I have walked up on some bedded deer that make me jump.  I don't get spooked to the point of taking my rifle off safety.  I hunt in Schley Co. and I am more concerned about stepping on a snake early in the season than 'woods boogers' coming after me.


----------



## Mechanicaldawg (Sep 9, 2005)

Yes.


----------



## Nugefan (Sep 9, 2005)

not afraid but had a grouse flush 1 time in the mountians early 1 morning that almost made me mess my pants...

I don't even use a flashlight going into the woods once I know the property....


----------



## dominantpredator (Sep 9, 2005)

You are kidding , right?


----------



## Arrow3 (Sep 9, 2005)

Not at all.....I coonhunted for years right by myself....Most of time I don't even carry a flashlight to the woods with me....


----------



## gacowboy (Sep 9, 2005)

NOT


----------



## BOWHUNTER! (Sep 9, 2005)

Allright jeeptastic, give it up. You brought up the subject so let us know, are you afraid? I think we have all had those times where things just seem a little spooky for some reason. Going through thick pines,privet caves or whatever. There still seems to be a time or two each year when you feel like you can't get in your stand fast enough.


----------



## Mechanicaldawg (Sep 9, 2005)

To expound a bit, over the past 3 seasons, in complete foggy blackness, I have stepped on a covey of wild quail (as opposed to the pen-raised variety. Those of you in the know understand the difference), climbed into a stand only to be attacked by limbs falling from above which were dislodged by startled turkey that was perched there, and dern near licked by a cow mere minutes after having a 'yote screech at his distant friends not more than 50 yards from my 20!

Yes! I've developed my fair share of skid marks and ain't too much of a man to admit it!


----------



## Randy (Sep 9, 2005)

No.  What is to be afraid of in the dark that is not to be afraid of in the light?


----------



## SADDADDY (Sep 9, 2005)

*Not*



			
				dominantpredator said:
			
		

> You are kidding , right?



Remember this is the same group that cries while sitting in the woods, so I would say the majority vote “yes”


----------



## big buck blaster (Sep 9, 2005)

the only time I am afraid of the dark is in downtown atlanta! I did have a faceoff with a armaidilla last year in the dark under my stand  during bow season that kind of got my blood pumping.he had to be persuaded with a big stick to let me get in my stand!


----------



## Madsnooker (Sep 9, 2005)

I'm with Jeff on this one.

It's not that I'm afraid of the dark or think something might get me but it's trying to not let something startle me even though it always does.

Just knowing a deer could jump up and run or a wild covey of quail flushing or even walking right next to an armadillo(sp), they never run until you almost step on them, keeps me very alert.  

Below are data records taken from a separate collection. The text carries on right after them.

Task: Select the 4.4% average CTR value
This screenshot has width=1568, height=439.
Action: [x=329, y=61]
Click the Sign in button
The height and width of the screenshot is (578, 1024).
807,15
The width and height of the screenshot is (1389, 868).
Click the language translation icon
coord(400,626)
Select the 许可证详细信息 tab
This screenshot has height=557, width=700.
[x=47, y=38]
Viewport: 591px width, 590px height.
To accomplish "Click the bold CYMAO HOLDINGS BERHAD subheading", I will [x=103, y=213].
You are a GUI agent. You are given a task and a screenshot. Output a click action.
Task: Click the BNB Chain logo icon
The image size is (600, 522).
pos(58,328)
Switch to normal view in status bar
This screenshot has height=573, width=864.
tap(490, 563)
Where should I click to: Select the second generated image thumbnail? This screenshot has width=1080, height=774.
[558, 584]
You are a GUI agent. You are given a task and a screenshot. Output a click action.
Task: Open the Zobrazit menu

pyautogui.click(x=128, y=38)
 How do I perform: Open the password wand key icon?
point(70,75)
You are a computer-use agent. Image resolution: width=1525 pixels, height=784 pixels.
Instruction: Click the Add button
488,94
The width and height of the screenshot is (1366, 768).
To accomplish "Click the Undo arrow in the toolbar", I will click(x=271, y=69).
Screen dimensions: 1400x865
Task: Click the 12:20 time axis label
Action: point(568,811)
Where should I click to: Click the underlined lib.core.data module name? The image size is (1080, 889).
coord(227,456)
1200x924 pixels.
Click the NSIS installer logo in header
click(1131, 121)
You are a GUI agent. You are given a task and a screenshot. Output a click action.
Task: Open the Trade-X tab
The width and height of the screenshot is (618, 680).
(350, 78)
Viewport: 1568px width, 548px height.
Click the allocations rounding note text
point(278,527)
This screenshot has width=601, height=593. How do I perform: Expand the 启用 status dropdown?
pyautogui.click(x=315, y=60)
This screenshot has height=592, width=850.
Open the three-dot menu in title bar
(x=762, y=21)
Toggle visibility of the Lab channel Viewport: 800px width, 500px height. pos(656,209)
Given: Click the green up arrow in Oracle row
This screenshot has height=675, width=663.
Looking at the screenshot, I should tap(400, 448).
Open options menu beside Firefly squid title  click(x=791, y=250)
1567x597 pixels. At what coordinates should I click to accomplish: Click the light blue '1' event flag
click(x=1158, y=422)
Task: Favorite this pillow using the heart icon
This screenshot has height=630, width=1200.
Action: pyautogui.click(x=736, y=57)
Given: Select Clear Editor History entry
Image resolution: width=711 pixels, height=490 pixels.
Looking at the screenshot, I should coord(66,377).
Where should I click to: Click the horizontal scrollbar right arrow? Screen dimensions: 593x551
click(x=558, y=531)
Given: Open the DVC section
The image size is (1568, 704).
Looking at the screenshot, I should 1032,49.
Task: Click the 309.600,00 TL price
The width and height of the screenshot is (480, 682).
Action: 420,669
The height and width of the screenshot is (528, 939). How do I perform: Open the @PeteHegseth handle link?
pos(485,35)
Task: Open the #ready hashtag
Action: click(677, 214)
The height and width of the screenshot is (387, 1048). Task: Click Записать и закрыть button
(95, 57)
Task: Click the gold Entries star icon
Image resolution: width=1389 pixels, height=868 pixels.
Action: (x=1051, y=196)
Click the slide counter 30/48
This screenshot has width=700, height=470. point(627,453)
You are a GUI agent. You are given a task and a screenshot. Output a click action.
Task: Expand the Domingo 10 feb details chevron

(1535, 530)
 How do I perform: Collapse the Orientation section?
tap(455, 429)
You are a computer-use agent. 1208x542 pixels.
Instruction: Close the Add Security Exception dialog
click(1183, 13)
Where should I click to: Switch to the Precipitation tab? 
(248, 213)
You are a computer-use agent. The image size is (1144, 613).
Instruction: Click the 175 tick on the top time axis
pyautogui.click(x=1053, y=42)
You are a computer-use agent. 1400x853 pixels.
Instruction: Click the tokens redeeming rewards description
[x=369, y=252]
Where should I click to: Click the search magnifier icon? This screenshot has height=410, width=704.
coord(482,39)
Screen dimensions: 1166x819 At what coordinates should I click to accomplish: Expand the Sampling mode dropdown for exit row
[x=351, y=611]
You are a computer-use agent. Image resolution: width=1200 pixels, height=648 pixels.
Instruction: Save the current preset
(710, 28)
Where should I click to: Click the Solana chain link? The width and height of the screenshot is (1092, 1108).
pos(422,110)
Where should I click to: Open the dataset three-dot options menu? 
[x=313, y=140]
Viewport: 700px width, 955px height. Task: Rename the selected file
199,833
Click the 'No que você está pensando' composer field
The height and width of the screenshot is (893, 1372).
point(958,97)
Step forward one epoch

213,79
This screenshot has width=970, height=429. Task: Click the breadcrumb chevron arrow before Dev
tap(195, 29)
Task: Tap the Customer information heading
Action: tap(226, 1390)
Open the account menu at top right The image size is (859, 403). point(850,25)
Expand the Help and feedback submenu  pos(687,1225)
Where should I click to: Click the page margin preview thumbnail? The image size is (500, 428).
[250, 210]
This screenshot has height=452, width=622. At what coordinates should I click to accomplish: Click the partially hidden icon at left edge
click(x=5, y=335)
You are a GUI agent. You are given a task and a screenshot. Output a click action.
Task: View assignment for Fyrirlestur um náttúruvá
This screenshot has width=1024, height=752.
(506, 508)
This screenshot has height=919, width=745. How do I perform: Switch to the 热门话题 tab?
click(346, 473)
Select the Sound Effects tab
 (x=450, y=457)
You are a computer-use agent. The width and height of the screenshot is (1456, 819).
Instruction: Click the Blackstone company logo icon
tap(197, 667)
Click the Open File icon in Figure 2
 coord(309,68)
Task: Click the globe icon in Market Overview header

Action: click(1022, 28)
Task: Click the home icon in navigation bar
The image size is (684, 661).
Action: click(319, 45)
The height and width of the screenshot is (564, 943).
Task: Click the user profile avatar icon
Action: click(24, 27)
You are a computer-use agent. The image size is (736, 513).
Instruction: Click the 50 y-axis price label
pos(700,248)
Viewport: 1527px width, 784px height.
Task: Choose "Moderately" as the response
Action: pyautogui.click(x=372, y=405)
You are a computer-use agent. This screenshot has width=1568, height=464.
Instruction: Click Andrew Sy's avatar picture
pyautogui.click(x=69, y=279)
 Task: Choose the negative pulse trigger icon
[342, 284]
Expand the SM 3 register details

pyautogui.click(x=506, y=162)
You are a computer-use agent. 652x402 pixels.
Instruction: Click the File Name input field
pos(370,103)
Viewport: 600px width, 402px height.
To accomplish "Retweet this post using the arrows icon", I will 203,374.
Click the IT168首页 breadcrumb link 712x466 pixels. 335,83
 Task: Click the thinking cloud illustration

THunter,  I agree, it doesn't bother me at all walking out after dark but for some reason the morning seems different.


----------



## jeeptastic (Sep 9, 2005)

*Called out!!*



			
				BOWHUNTER! said:
			
		

> Allright jeeptastic, give it up. You brought up the subject so let us know, are you afraid? I think we have all had those times where things just seem a little spooky for some reason. Going through thick pines,privet caves or whatever. There still seems to be a time or two each year when you feel like you can't get in your stand fast enough.




I will admit, I do get spooked a bit. This thread started because I went to the stand I plan on hunting Sat. morning to put out some distance markers. I hunt in the same club that Wornout Trails hunts, and if you have followed the "panther" threads, you know that Wornout Trails swears he saw one a season or two ago. Well, the stand I am hunting Sat. is the same stand he saw the cat in. It is aply named "big cat mountain". Now that doesn't sit well with me and I keep flashing back to the grissly scence from my favorite book "Where the Red Fern Grows". Yeh, I am a little spooked.


----------



## BIGGUS (Sep 9, 2005)

Randy said:
			
		

> No.  What is to be afraid of in the dark that is not to be afraid of in the light?


Couldn't have said it better myself.


----------



## willhunt (Sep 9, 2005)

*Sometimes...*

I get a little spooked.  I've had Great Horned Owls, a herd of stampeding cattle and a three legged black lab scare the heck out of me while walking in in the dark.  The worst one was on Coleman River WMA years ago coming out in the dark unarmed (scout day).  I was sure a big black bear was following me.  

wh


----------



## coon dawg (Sep 9, 2005)

*got spooked once..........*

........but it wasn't the "dark" that did it...............5:30 in the am, half asleep, wind blowin very hard................and ya don't hear a donkey get up right behind ya when you are undoin' a cross-fence gate..........then he brays real loud about 3 feet behind ya................I wasn't half asleep anymore!!.......eeeeeeeeyyyyyyyyyaaaahhhhhhhhhh


----------



## How2fish (Sep 9, 2005)

Going in opening day a few years ago...way back on our lease, I didn't turn on my flashlight...didn't want to spook the deer you understand...and I didn't spook the deer with a light..but might have from they yelling I was doing after stepping in a stump hole and spraining my knee so bad I had to fashion a crutch to get out of the woods...  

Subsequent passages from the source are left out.